JACKSON, Miss. (WLBT) - Mississippi Governor Tate Reeves discussed the latest on the COVID-19 outbreak in the state Monday afternoon.
As cases continue to rise, more than 50,000 cases have been reported in Mississippi since March, with nearly 1,500 people dead. Monday, MSDH reported 653 additional cases with 6 additional deaths.
Gov. Reeves said he has seen a “tremendous” amount of participation around the state and an increased effort in combating the coronavirus. “Mississippians by and large are stepping up. They are taking extra steps to protect themselves and to protect their families.”
Since his order on bars not selling alcohol past 11 p.m. went into effect this weekend, Reeves said he is looking forward to reviewing the data and seeing the outcome of that effort. He said he is also looking forward to reviewing schools reopening plans which are due at the end of the week.
“We know that it is essential for children to get a quality education,” Reeves said, “especially after missing so much time in the spring... For some of our kids in Mississippi, they have now gone five months without any significant learning opportunities.”
Dr. Dobbs said that nine major medical centers in the state have zero ICU beds available, but that over the past week they have 300 fewer non-COVID patients in the hospital which makes room for more and more coronavirus patients.
On why certain people are getting the virus, Dobbs said he is seeing some common threads. “The most common thing that we have seen, about 80-percent of the time it was a social gathering where people let their guard down. It might be a funeral, it might be an extended family get-together.”
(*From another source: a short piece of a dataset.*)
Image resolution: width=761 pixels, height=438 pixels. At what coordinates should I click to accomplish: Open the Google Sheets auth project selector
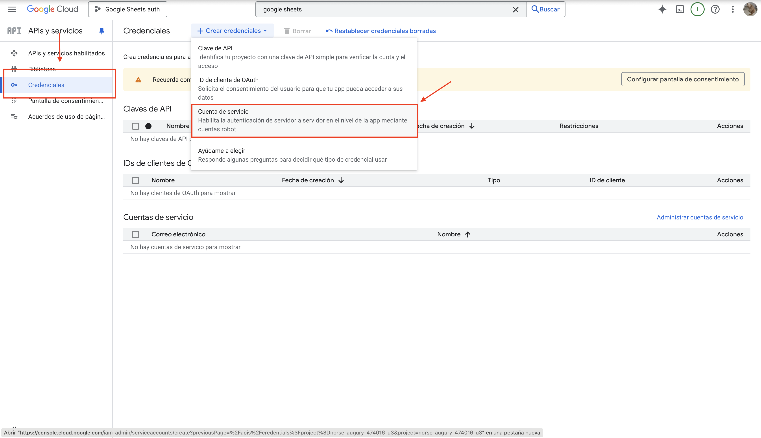pyautogui.click(x=127, y=9)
He said, for now, to try and stick with your own nuclear family and to take any protection so the state can be in a better spot in the next few weeks.
Dr. Dobbs also touched on a subject he has seen on social media regarding people being called and told they have coronavirus when they were never tested - which has been reported as happening in Florida.
“We wanna look at these things as they come up,” Dobbs stated. “Some of them could be legitimate, right? Or some of it might be urban legend sort of stuff.”
He said there was a person in Mississippi who reported this happening to them on Facebook. Dr. Dobbs said they then validated who this person was and reviewed the case database to see if this person was reported as a positive case. They were not.
“I guess it’s a theory that we are reporting false cases,” Dobbs said. “So that one was not counted. And so now we’re gonna track to see if it was just a clerical error in the office. Did someone call the wrong person with a positive result? We wanna just kind of take it through the steps because if there are errors in the system.. we wanna correct them.”
He added that if anyone hears of this happening, they should get in contact with MSDH and they will check it out.